» **EXERCISE PROMPT**: Omitting the pictures, restate all of the entries below exactly.

§

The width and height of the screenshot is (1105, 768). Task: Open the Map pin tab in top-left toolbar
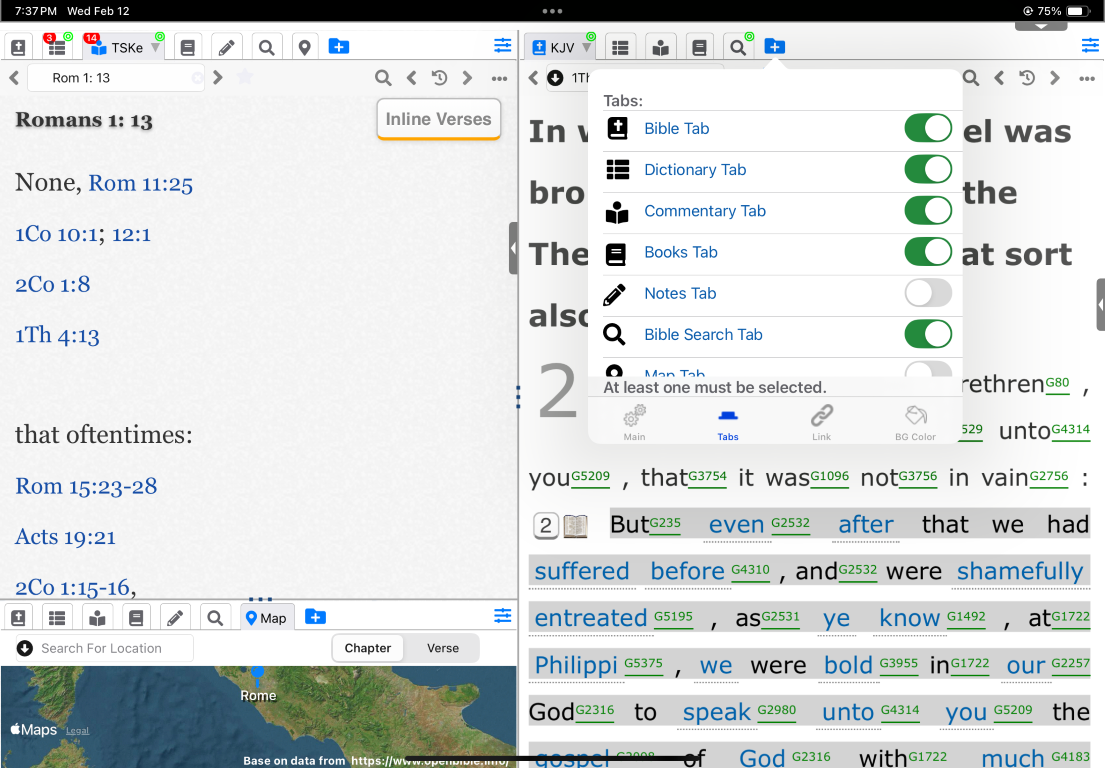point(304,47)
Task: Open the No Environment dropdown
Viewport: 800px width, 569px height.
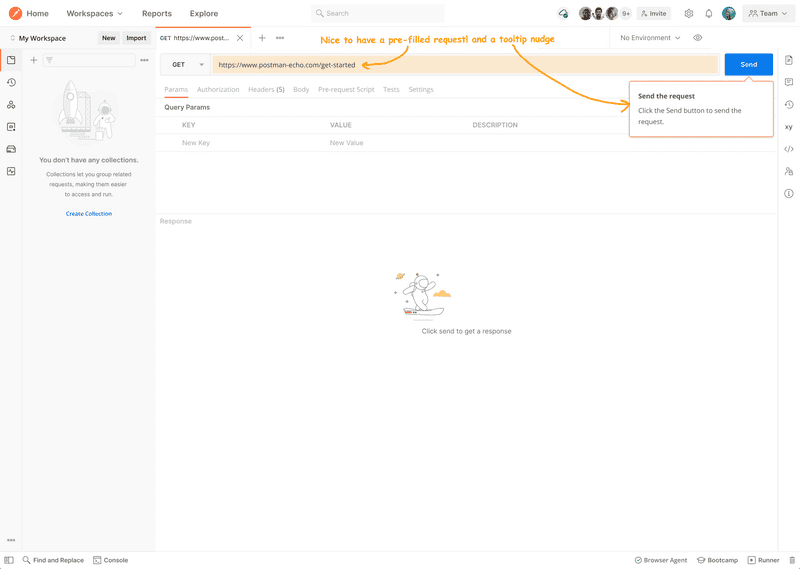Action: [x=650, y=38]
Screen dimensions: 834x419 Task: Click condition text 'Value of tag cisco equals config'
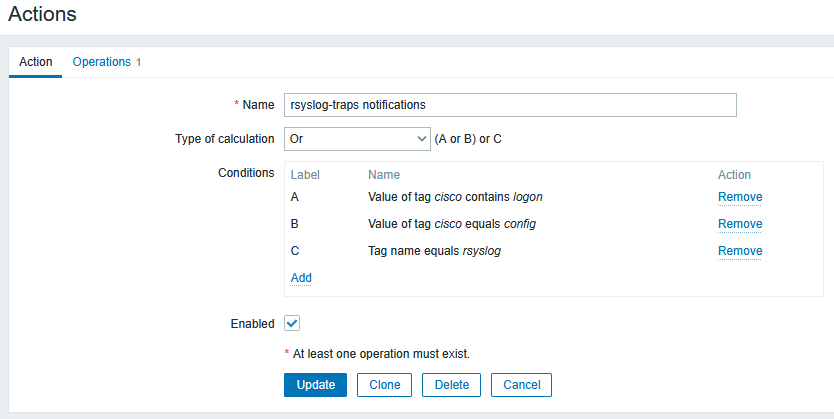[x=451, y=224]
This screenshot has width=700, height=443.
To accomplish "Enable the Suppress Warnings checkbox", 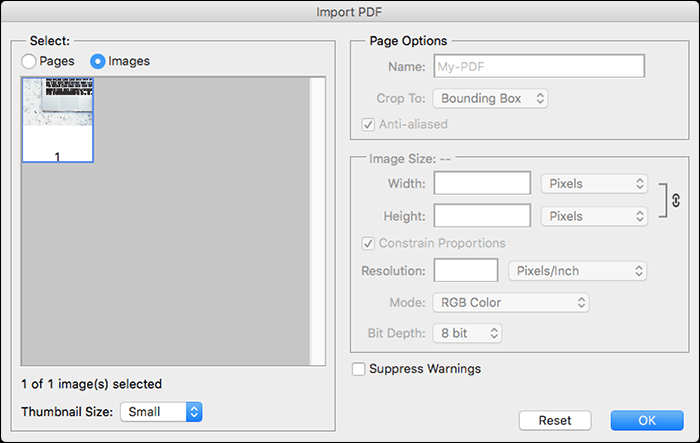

§

» **EXERCISE RESPONSE**:
The width and height of the screenshot is (1105, 768). Task: Open the Map pin tab in top-left toolbar
point(304,47)
Task: Open the No Environment dropdown
Viewport: 800px width, 569px height.
Action: [x=650, y=38]
Screen dimensions: 834x419 Task: Click condition text 'Value of tag cisco equals config'
[x=451, y=224]
This screenshot has width=700, height=443.
To accomplish "Enable the Suppress Warnings checkbox", 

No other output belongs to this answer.